Ordres de virement frauduleux: l'insolite trouve ses limites

L'affaire en bref

Le 6 novembre 2014, X. a ouvert un compte auprès d'une société de négoce en valeurs mobilières (nouvelle terminologie selon la LEFin: maison de titres). Au moment de la conclusion de la relation, X. a signé les documents d'ouverture de comptes usuels, incluant notamment une convention de banque restante, une décharge pour communication par téléphone, télécopie et e-mail, ainsi que les Conditions générales de la société.

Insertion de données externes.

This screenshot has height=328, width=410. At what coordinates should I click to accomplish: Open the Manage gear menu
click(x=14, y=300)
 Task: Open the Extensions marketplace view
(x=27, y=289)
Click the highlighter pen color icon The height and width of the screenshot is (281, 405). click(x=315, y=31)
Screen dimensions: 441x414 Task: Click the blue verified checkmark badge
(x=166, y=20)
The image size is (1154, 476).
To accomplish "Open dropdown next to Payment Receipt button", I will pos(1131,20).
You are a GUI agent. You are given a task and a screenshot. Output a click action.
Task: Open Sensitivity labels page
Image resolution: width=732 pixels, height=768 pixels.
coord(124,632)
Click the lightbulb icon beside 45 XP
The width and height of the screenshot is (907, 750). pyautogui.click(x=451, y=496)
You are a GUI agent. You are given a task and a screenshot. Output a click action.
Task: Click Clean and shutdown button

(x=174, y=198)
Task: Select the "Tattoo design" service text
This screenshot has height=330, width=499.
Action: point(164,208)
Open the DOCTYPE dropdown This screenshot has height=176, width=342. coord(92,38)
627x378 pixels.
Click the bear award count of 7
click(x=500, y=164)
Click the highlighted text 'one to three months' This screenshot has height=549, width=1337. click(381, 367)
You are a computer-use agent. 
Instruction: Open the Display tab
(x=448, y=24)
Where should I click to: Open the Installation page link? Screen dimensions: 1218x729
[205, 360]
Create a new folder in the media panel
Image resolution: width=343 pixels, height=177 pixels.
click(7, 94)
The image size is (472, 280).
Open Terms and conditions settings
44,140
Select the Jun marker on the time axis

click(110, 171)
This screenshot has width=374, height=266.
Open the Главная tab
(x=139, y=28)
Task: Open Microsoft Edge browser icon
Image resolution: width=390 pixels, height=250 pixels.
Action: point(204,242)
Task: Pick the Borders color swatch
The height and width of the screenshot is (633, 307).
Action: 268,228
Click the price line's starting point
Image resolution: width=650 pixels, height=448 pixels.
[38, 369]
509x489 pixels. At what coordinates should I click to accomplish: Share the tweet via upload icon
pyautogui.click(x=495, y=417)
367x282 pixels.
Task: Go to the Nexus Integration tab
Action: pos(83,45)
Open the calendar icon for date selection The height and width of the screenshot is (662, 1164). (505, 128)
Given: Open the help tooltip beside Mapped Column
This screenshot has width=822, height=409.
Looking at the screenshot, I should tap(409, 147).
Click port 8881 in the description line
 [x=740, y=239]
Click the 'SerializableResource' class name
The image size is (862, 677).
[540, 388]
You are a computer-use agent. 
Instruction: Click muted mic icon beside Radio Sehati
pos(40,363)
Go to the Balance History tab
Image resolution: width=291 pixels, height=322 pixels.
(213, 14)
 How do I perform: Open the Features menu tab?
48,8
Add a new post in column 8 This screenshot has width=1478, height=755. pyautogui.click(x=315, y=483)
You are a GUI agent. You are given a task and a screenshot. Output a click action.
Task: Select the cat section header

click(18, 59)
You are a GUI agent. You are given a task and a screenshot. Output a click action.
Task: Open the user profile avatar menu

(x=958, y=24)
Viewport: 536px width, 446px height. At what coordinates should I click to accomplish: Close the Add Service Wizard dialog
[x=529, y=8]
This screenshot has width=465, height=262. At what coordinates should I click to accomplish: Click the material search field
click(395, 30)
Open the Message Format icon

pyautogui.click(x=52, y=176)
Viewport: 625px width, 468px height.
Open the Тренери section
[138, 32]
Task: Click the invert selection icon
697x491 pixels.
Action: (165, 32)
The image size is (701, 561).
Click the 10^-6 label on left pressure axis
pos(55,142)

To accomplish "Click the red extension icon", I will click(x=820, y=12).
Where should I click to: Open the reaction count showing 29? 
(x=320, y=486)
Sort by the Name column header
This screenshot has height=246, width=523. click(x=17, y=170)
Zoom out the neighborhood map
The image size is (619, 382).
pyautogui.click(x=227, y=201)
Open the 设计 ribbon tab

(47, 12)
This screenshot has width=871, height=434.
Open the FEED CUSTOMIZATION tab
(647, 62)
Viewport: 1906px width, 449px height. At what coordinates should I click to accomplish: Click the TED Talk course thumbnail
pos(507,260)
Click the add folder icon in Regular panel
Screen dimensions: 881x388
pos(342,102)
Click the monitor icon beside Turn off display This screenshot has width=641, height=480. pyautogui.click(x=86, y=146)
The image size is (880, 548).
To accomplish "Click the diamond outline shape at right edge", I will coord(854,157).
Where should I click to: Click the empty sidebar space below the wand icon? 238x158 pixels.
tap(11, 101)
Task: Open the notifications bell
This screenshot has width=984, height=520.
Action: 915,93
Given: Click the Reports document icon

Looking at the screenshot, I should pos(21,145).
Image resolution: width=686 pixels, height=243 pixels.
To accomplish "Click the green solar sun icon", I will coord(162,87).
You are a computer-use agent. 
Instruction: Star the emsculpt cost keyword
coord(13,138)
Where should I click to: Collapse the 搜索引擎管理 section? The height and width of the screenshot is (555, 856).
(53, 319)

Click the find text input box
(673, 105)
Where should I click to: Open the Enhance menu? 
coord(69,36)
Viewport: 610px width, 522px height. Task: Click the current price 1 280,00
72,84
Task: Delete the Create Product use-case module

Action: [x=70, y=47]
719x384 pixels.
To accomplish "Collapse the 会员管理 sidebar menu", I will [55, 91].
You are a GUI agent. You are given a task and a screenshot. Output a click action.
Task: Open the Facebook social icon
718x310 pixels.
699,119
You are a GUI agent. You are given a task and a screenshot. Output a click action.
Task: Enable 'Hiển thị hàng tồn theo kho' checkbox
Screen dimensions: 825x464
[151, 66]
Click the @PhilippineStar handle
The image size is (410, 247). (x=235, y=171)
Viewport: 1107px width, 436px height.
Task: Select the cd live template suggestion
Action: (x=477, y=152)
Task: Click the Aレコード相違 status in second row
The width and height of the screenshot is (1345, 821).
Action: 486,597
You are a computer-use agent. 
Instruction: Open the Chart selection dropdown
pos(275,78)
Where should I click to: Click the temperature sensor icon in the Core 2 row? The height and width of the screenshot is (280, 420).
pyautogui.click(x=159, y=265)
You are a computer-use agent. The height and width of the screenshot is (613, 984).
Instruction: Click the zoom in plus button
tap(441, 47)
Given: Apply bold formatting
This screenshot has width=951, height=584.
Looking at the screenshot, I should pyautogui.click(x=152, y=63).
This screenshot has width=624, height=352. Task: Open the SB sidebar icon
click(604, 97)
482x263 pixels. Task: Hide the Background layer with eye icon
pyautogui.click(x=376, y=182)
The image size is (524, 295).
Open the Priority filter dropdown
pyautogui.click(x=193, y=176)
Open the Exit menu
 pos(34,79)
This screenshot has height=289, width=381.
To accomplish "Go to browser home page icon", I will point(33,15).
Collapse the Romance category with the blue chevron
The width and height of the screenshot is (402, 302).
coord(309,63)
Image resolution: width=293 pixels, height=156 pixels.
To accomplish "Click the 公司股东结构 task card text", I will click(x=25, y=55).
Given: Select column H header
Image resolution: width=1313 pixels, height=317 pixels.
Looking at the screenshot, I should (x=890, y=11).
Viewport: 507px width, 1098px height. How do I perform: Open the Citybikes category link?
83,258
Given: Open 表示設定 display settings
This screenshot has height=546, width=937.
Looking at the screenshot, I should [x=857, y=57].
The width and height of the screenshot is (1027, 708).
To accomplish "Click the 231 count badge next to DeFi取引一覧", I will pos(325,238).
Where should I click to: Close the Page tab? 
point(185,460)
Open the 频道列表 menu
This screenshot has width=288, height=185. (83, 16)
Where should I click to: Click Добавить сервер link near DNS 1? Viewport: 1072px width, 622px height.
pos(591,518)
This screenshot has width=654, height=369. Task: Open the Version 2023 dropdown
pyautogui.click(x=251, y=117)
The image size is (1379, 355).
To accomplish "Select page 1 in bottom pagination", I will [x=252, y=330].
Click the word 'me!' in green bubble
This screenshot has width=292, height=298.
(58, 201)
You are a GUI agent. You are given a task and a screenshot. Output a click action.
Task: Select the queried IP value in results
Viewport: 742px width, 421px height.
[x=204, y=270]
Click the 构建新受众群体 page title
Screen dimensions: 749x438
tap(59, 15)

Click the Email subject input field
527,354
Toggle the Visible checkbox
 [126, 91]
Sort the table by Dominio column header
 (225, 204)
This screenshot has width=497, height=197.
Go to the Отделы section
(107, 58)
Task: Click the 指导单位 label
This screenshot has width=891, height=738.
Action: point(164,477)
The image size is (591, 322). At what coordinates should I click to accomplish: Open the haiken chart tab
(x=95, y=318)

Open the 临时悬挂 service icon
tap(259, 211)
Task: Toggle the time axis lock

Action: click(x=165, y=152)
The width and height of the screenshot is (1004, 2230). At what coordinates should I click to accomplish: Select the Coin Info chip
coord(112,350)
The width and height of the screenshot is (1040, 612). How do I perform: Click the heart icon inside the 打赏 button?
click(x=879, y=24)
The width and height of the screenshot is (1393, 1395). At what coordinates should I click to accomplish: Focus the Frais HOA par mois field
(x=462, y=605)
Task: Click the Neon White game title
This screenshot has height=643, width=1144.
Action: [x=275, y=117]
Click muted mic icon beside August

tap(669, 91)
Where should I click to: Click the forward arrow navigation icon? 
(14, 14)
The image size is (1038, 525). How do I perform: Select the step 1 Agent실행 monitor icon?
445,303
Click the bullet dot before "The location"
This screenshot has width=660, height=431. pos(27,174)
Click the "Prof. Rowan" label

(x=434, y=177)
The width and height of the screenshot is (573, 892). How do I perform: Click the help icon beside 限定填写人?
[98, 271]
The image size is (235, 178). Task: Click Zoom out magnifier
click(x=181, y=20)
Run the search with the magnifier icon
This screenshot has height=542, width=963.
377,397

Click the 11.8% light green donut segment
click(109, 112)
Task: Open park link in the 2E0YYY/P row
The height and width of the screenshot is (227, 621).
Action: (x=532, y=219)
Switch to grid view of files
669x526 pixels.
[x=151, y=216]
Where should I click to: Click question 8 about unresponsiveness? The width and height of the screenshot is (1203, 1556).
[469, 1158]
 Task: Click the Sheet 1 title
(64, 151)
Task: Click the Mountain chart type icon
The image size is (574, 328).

A teneur de la décharge, X. a expressément autorisé la société à accepter des instructions données par e-mail et à les exécuter immédiatement, en n'importe quelles circonstances, et ce même si elles n'étaient pas suivies d'une confirmation écrite. En outre, les Conditions générales disposaient que le dommage provenant de l'utilisation de l'e-mail était supporté par le client, sauf en cas de faute grave de la société.

Durant le premier semestre 2015, X. a communiqué avec la société par e-mail, sollicitant des informations en lien avec des placements financiers et donnant deux ordres de virement à destination de l'étranger, l'un en sa faveur, l'autre en faveur d'une société tierce.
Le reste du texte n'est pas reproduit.